On Wednesday, Mattel unveiled Creatable World, a doll line manufacturers describe as having been designed “to keep labels out and invite everyone in.” Each of the dolls, which retail for $29.99, comes with short hair and long hair wigs, six items of clothing, three pairs of shoes and two accessories that are both male- and female-presenting.
The various options can be mixed up to create dozens of different looks.
Kim Culmone, senior vice president of Mattel fashion doll design, said the company aimed to “celebrate the positive impact of inclusivity” with the new line.

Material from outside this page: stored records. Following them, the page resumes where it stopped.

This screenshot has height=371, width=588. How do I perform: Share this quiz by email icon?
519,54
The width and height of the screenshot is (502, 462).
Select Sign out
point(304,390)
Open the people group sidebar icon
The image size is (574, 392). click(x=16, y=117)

“Through research, we heard that kids don’t want their toys dictated by gender norms,” Culmone said in a statement on Mattel’s website. “This line allows all kids to express themselves freely which is why it resonates so strongly with them.”

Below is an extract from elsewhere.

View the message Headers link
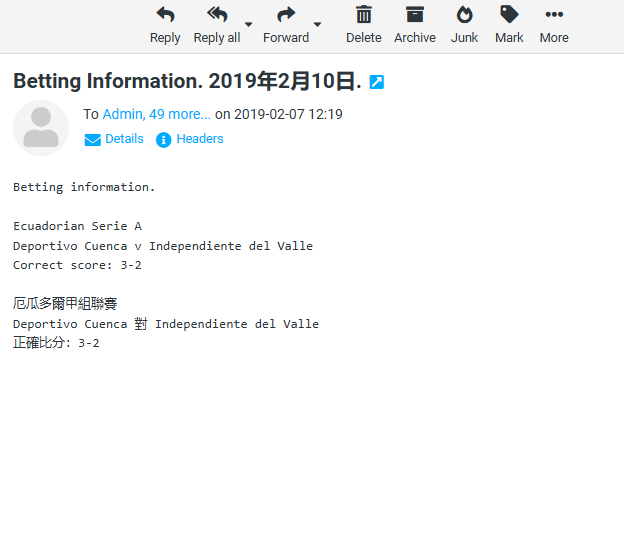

“We’re hopeful Creatable World will encourage people to think more broadly about how all kids can benefit from doll play,” she added.
In a New York Times interview published Wednesday, Culmone expanded on Mattel’s creative process with the line. The company worked with physicians and experts focused on gender identity as well as 250 families with children of all gender identities across the U.S. over a period of about 18 months.

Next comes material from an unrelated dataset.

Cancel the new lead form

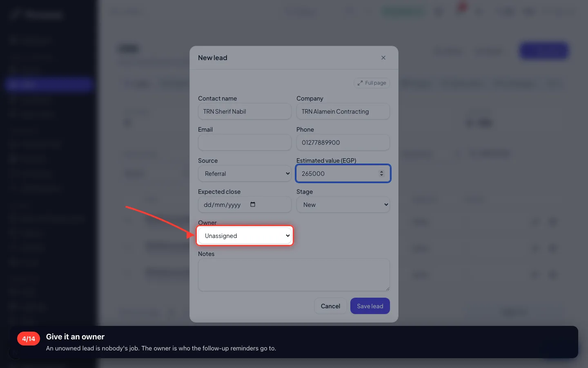tap(330, 306)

Researchers soon concluded that “kids didn’t want to be told that boys had to play with cars and girls had to play with dolls,” she said.
Mattel spokesperson Michelle Chidoni echoed those sentiments and stressed that, unlike Barbie, Creatable World dolls are intended to be “relatable” as opposed to “aspirational.”
GLAAD President and CEO Sarah Kate Ellis told HuffPost in an email that the line is “the latest sign that toys and media aimed at kids are expanding to reflect how diverse children and their families actually are.”
Other LGBTQ advocacy groups felt similarly.
Though the Creatable World dolls are a first for Mattel, the company has been making progressive strides in recent years, particularly with Barbie, who turned 60 in March.